Dataset records:
..............................

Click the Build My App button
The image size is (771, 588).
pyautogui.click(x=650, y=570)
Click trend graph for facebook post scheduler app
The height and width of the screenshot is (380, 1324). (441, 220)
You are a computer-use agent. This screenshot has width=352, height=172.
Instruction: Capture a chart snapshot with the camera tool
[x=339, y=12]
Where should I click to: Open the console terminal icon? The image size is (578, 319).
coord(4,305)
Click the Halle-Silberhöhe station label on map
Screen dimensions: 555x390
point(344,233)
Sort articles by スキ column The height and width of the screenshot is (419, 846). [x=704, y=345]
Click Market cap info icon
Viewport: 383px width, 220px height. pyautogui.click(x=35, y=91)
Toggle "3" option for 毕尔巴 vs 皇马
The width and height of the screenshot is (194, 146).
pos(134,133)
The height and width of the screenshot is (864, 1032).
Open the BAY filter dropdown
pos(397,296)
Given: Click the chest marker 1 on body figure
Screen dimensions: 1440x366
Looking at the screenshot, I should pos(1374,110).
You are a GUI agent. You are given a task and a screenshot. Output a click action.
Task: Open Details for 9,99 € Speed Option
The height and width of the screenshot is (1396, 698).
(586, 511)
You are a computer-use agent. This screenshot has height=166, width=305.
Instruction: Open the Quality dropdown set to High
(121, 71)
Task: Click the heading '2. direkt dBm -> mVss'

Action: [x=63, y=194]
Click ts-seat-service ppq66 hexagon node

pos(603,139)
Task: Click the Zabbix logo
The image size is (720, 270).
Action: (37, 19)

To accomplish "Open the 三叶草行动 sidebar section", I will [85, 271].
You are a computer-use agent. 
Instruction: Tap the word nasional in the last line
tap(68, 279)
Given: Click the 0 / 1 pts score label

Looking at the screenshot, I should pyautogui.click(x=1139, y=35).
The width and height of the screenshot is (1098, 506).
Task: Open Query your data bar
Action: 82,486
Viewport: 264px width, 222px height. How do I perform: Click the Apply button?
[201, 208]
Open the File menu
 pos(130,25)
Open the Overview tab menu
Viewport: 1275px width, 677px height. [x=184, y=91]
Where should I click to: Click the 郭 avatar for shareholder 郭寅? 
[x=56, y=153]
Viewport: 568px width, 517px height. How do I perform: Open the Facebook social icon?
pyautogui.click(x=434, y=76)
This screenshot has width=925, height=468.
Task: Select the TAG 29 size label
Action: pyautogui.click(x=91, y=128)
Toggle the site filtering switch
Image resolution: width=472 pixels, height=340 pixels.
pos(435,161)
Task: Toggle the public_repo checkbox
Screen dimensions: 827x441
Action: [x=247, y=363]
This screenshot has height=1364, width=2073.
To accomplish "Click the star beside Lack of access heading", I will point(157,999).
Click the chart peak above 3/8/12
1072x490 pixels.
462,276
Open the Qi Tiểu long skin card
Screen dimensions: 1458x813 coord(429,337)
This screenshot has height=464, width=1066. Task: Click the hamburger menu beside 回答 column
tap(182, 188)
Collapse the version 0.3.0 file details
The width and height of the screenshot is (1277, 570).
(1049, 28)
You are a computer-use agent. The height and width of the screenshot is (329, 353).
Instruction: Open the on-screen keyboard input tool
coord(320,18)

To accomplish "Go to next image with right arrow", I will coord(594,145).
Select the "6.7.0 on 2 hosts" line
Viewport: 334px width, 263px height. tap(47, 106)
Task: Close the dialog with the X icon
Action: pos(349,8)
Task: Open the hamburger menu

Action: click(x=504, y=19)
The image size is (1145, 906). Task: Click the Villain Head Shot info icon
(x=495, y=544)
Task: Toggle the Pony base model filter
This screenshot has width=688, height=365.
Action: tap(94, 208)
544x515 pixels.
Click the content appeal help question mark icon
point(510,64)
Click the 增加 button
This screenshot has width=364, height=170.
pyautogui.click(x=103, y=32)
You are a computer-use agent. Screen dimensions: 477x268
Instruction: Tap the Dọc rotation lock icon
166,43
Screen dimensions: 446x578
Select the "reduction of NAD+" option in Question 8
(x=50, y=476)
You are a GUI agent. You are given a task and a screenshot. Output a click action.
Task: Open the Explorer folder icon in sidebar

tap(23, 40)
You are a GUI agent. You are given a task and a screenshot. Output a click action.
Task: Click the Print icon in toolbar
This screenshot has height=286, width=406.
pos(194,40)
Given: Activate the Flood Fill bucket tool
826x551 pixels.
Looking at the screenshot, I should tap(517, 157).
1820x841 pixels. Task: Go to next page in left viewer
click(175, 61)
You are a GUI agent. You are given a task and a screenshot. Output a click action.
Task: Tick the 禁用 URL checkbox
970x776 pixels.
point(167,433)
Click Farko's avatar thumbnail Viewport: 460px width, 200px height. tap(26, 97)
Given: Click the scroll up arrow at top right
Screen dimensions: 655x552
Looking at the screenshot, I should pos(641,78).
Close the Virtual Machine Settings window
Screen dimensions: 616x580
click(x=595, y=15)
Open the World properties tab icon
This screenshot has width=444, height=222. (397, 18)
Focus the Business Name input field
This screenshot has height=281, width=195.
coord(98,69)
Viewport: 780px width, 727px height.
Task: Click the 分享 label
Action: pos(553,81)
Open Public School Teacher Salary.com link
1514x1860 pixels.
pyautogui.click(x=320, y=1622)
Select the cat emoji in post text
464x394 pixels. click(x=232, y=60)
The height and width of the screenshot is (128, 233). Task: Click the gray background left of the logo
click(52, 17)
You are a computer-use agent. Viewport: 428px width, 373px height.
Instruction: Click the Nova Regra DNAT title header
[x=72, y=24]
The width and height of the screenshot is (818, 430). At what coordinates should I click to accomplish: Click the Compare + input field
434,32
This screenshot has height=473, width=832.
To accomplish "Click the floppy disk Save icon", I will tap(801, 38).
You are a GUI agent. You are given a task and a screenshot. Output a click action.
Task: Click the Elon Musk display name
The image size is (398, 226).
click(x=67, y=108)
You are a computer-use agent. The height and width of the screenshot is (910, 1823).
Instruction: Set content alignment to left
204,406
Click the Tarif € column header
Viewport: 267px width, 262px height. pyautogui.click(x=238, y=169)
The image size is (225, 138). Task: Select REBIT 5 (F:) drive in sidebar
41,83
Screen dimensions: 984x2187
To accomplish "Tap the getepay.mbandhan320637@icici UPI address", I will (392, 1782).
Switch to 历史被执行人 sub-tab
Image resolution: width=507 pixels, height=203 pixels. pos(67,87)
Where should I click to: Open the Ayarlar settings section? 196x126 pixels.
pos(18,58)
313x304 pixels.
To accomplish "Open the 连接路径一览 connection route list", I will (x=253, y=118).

..............................

Your answer must be every record above, set down exactly as written.

> Exercise solution
Click the Build My App button
The image size is (771, 588).
pyautogui.click(x=650, y=570)
Click trend graph for facebook post scheduler app
The height and width of the screenshot is (380, 1324). (441, 220)
You are a computer-use agent. This screenshot has width=352, height=172.
Instruction: Capture a chart snapshot with the camera tool
[x=339, y=12]
Where should I click to: Open the console terminal icon? The image size is (578, 319).
coord(4,305)
Click the Halle-Silberhöhe station label on map
Screen dimensions: 555x390
point(344,233)
Sort articles by スキ column The height and width of the screenshot is (419, 846). [x=704, y=345]
Click Market cap info icon
Viewport: 383px width, 220px height. pyautogui.click(x=35, y=91)
Toggle "3" option for 毕尔巴 vs 皇马
The width and height of the screenshot is (194, 146).
pos(134,133)
The height and width of the screenshot is (864, 1032).
Open the BAY filter dropdown
pos(397,296)
Given: Click the chest marker 1 on body figure
Screen dimensions: 1440x366
Looking at the screenshot, I should pos(1374,110).
You are a GUI agent. You are given a task and a screenshot. Output a click action.
Task: Open Details for 9,99 € Speed Option
The height and width of the screenshot is (1396, 698).
(586, 511)
You are a computer-use agent. This screenshot has height=166, width=305.
Instruction: Open the Quality dropdown set to High
(121, 71)
Task: Click the heading '2. direkt dBm -> mVss'

Action: [x=63, y=194]
Click ts-seat-service ppq66 hexagon node

pos(603,139)
Task: Click the Zabbix logo
The image size is (720, 270).
Action: (37, 19)

To accomplish "Open the 三叶草行动 sidebar section", I will [85, 271].
You are a computer-use agent. 
Instruction: Tap the word nasional in the last line
tap(68, 279)
Given: Click the 0 / 1 pts score label

Looking at the screenshot, I should pyautogui.click(x=1139, y=35).
The width and height of the screenshot is (1098, 506).
Task: Open Query your data bar
Action: 82,486
Viewport: 264px width, 222px height. How do I perform: Click the Apply button?
[201, 208]
Open the File menu
 pos(130,25)
Open the Overview tab menu
Viewport: 1275px width, 677px height. [x=184, y=91]
Where should I click to: Click the 郭 avatar for shareholder 郭寅? 
[x=56, y=153]
Viewport: 568px width, 517px height. How do I perform: Open the Facebook social icon?
pyautogui.click(x=434, y=76)
This screenshot has width=925, height=468.
Task: Select the TAG 29 size label
Action: pyautogui.click(x=91, y=128)
Toggle the site filtering switch
Image resolution: width=472 pixels, height=340 pixels.
pos(435,161)
Task: Toggle the public_repo checkbox
Screen dimensions: 827x441
Action: [x=247, y=363]
This screenshot has height=1364, width=2073.
To accomplish "Click the star beside Lack of access heading", I will point(157,999).
Click the chart peak above 3/8/12
1072x490 pixels.
462,276
Open the Qi Tiểu long skin card
Screen dimensions: 1458x813 coord(429,337)
This screenshot has height=464, width=1066. Task: Click the hamburger menu beside 回答 column
tap(182, 188)
Collapse the version 0.3.0 file details
The width and height of the screenshot is (1277, 570).
(1049, 28)
You are a computer-use agent. The height and width of the screenshot is (329, 353).
Instruction: Open the on-screen keyboard input tool
coord(320,18)

To accomplish "Go to next image with right arrow", I will coord(594,145).
Select the "6.7.0 on 2 hosts" line
Viewport: 334px width, 263px height. tap(47, 106)
Task: Close the dialog with the X icon
Action: pos(349,8)
Task: Open the hamburger menu

Action: click(x=504, y=19)
The image size is (1145, 906). Task: Click the Villain Head Shot info icon
(x=495, y=544)
Task: Toggle the Pony base model filter
This screenshot has width=688, height=365.
Action: tap(94, 208)
544x515 pixels.
Click the content appeal help question mark icon
point(510,64)
Click the 增加 button
This screenshot has width=364, height=170.
pyautogui.click(x=103, y=32)
You are a computer-use agent. Screen dimensions: 477x268
Instruction: Tap the Dọc rotation lock icon
166,43
Screen dimensions: 446x578
Select the "reduction of NAD+" option in Question 8
(x=50, y=476)
You are a GUI agent. You are given a task and a screenshot. Output a click action.
Task: Open the Explorer folder icon in sidebar

tap(23, 40)
You are a GUI agent. You are given a task and a screenshot. Output a click action.
Task: Click the Print icon in toolbar
This screenshot has height=286, width=406.
pos(194,40)
Given: Activate the Flood Fill bucket tool
826x551 pixels.
Looking at the screenshot, I should tap(517, 157).
1820x841 pixels. Task: Go to next page in left viewer
click(175, 61)
You are a GUI agent. You are given a task and a screenshot. Output a click action.
Task: Tick the 禁用 URL checkbox
970x776 pixels.
point(167,433)
Click Farko's avatar thumbnail Viewport: 460px width, 200px height. tap(26, 97)
Given: Click the scroll up arrow at top right
Screen dimensions: 655x552
Looking at the screenshot, I should pos(641,78).
Close the Virtual Machine Settings window
Screen dimensions: 616x580
click(x=595, y=15)
Open the World properties tab icon
This screenshot has width=444, height=222. (397, 18)
Focus the Business Name input field
This screenshot has height=281, width=195.
coord(98,69)
Viewport: 780px width, 727px height.
Task: Click the 分享 label
Action: pos(553,81)
Open Public School Teacher Salary.com link
1514x1860 pixels.
pyautogui.click(x=320, y=1622)
Select the cat emoji in post text
464x394 pixels. click(x=232, y=60)
The height and width of the screenshot is (128, 233). Task: Click the gray background left of the logo
click(52, 17)
You are a computer-use agent. Viewport: 428px width, 373px height.
Instruction: Click the Nova Regra DNAT title header
[x=72, y=24]
The width and height of the screenshot is (818, 430). At what coordinates should I click to accomplish: Click the Compare + input field
434,32
This screenshot has height=473, width=832.
To accomplish "Click the floppy disk Save icon", I will tap(801, 38).
You are a GUI agent. You are given a task and a screenshot. Output a click action.
Task: Click the Elon Musk display name
The image size is (398, 226).
click(x=67, y=108)
You are a computer-use agent. The height and width of the screenshot is (910, 1823).
Instruction: Set content alignment to left
204,406
Click the Tarif € column header
Viewport: 267px width, 262px height. pyautogui.click(x=238, y=169)
The image size is (225, 138). Task: Select REBIT 5 (F:) drive in sidebar
41,83
Screen dimensions: 984x2187
To accomplish "Tap the getepay.mbandhan320637@icici UPI address", I will (392, 1782).
Switch to 历史被执行人 sub-tab
Image resolution: width=507 pixels, height=203 pixels. pos(67,87)
Where should I click to: Open the Ayarlar settings section? 196x126 pixels.
pos(18,58)
313x304 pixels.
To accomplish "Open the 连接路径一览 connection route list", I will (x=253, y=118).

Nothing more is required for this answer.